President Obama today accused Republicans of political extortion, saying they are trying to "blackmail a president" by threatening to shut down the government or refuse to raise the debt ceiling unless he agrees to gut his signature health care law.
Making a sales pitch for "Obamacare" before a crowd of students in Maryland, the president said that critics of the Affordable Care Act have become "more irresponsible" as implementation approaches.
"Some have threatened a government shutdown if they can't shut down this law.
Others have actually threatened an economic shutdown by refusing to pay America's bills if they can't delay the law. That's not going to happen as long as long as I'm president," he said to cheers at Prince George's Community College. "The Affordable Care Act is here to stay."
Three-and-a-half years after the bill was signed into law, the president spent the bulk of his nearly hourlong speech detailing the benefits of Obamacare in an effort to encourage a skeptical American public to enroll starting on Oct. 1.
The president accused Republicans of "fearmongering" and mocked them for going to "crazy" extremes to try to block implementation.
"The Republican party has just spun itself up around this issue," he said. "The fact is, the Republicans' biggest fear at this point is not that Affordable Care Act will fail. What they're worried about is it's going to succeed."
As House Republicans try to attach proposals to defund or delay Obamacare to measures to fund the government or boost the nation's borrowing ability, the president made clear that he is not willing to negotiate over the debt ceiling. "This is the United States of America. We're not a deadbeat nation," he said. We don't run out on our tab."

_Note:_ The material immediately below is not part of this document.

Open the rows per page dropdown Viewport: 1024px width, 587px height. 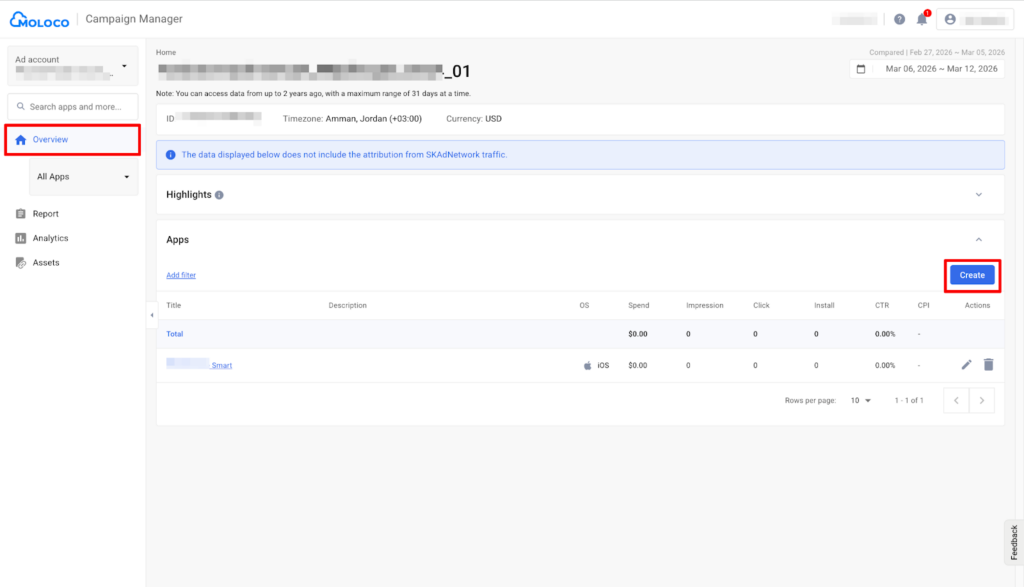[x=860, y=400]
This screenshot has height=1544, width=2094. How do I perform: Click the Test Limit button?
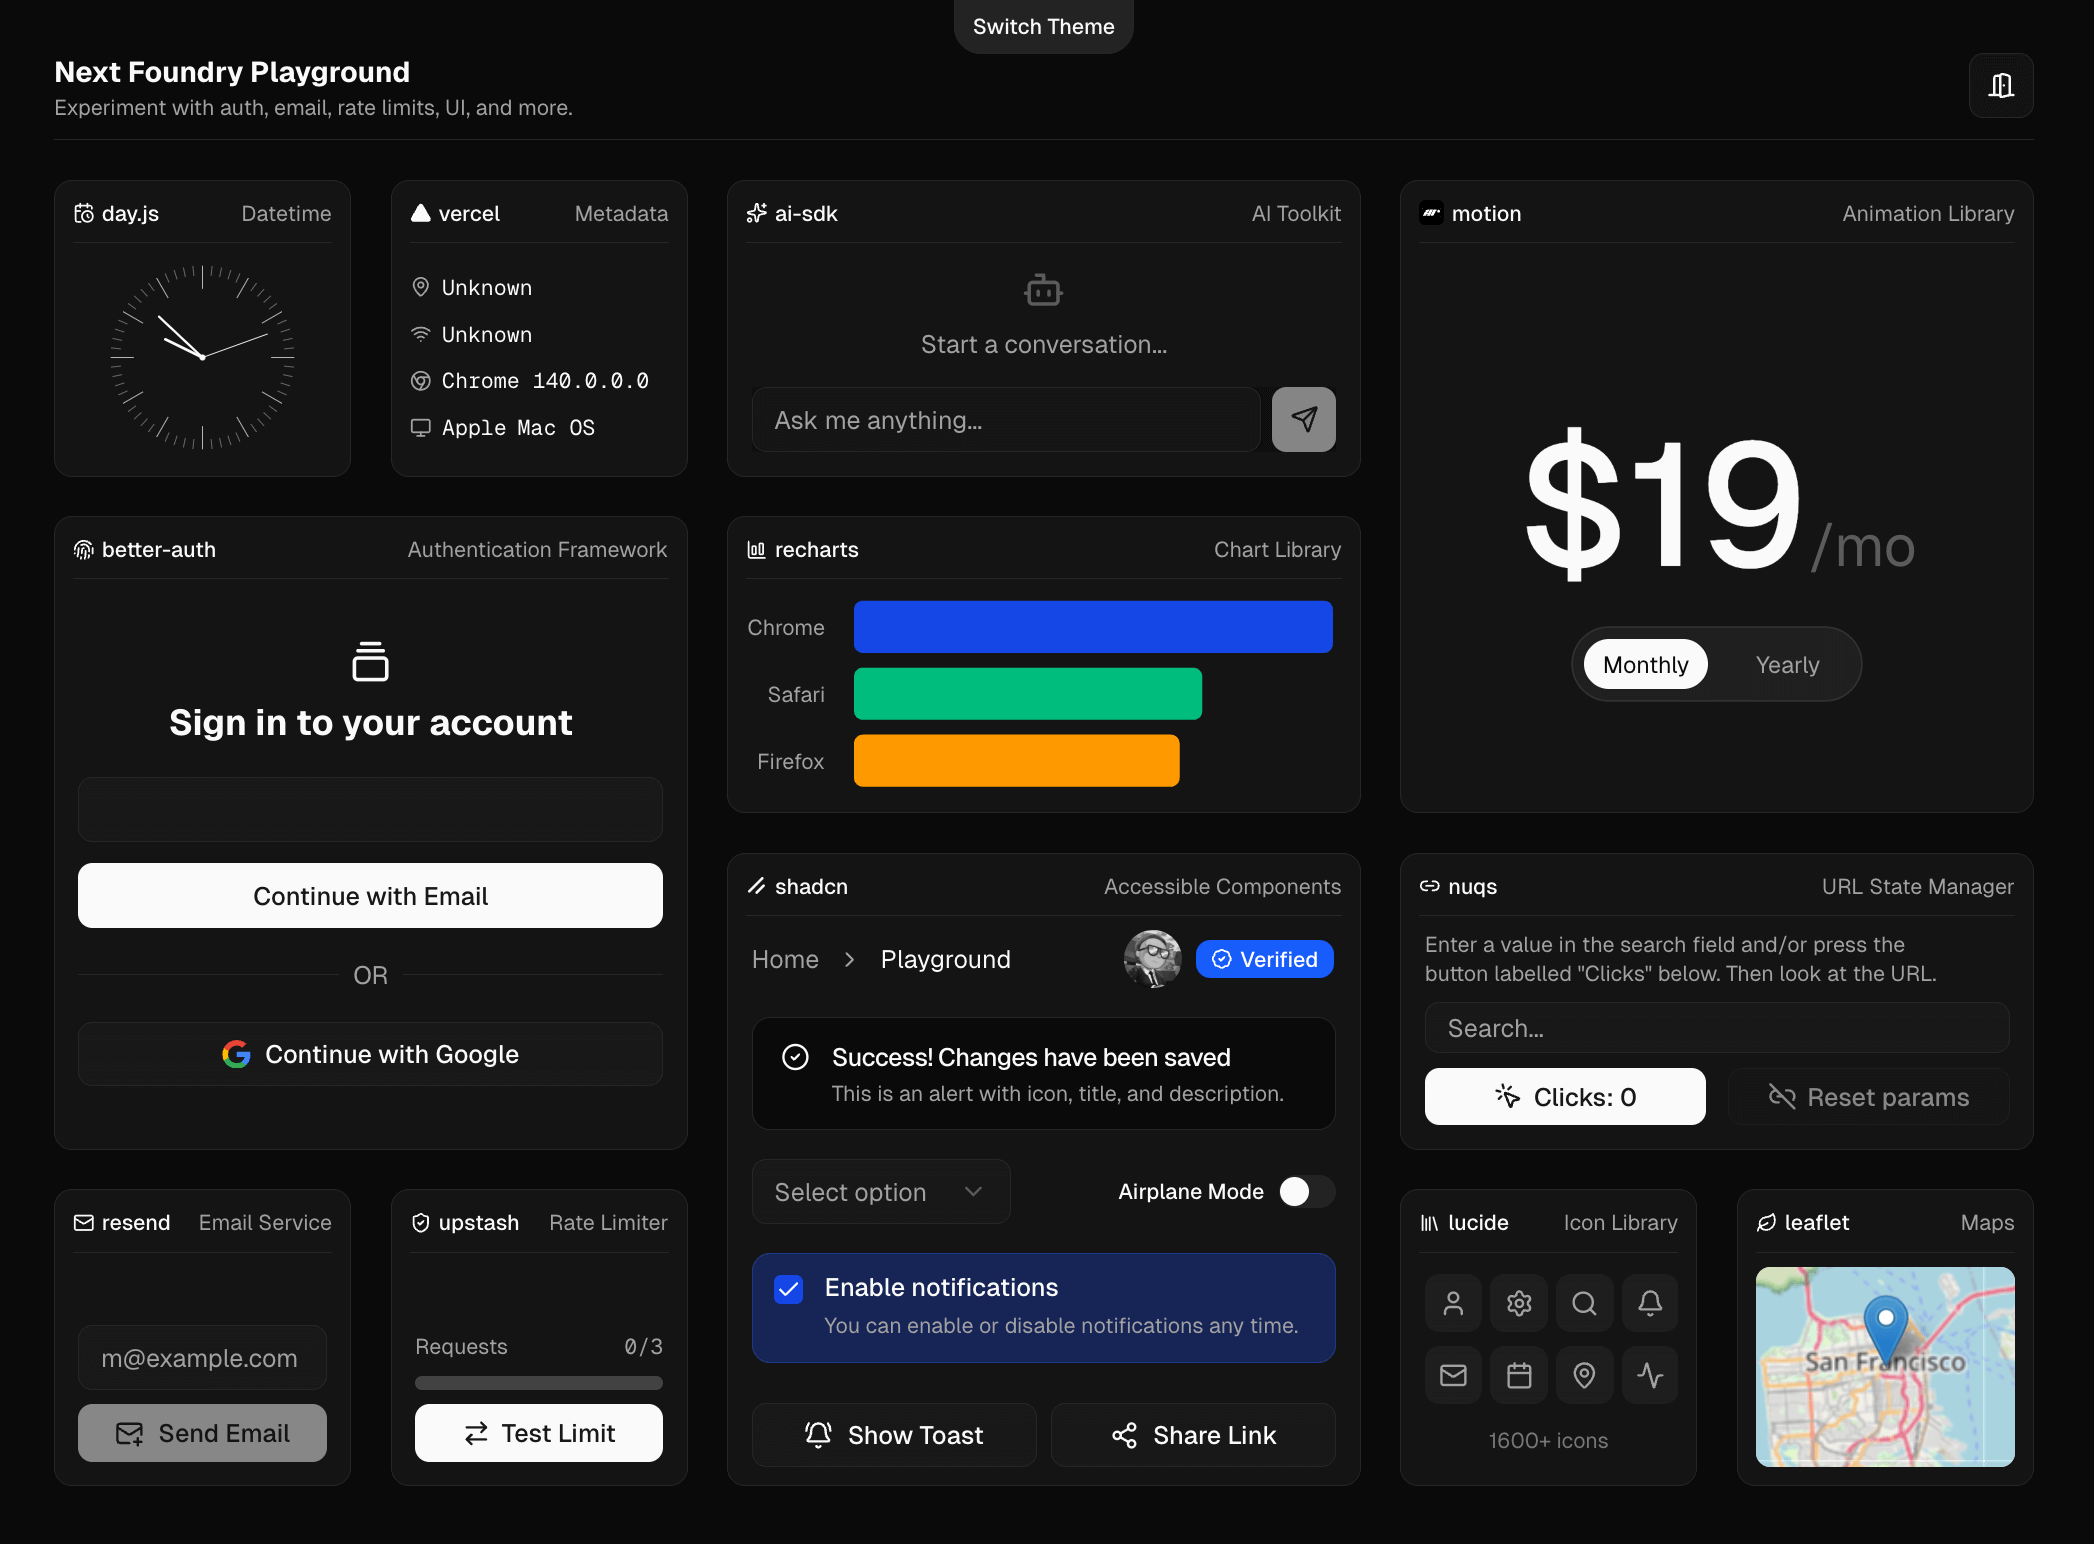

"That's why I will not negotiate on anything when it comes to the full faith and credit of the United States of America. We're not going to submit to this kind of total irresponsibility," he continued.
The president did admit that there will be "some glitches along the way" in getting the new exchanges up and running. "Every law has hiccups when it's first starting off," he said.
"Once it's working really well, I guarantee you they will not call it 'Obamacare,'" he joked of his critics.
"A few years from now, when people are using this to get coverage and everybody's feeling pretty good about all the choices and competition that they've got, there are going to be a whole bunch of folks who say, Yeah, yeah, no, I always thought this provision was excellent," he said to laughter. "I voted for that thing. You watch."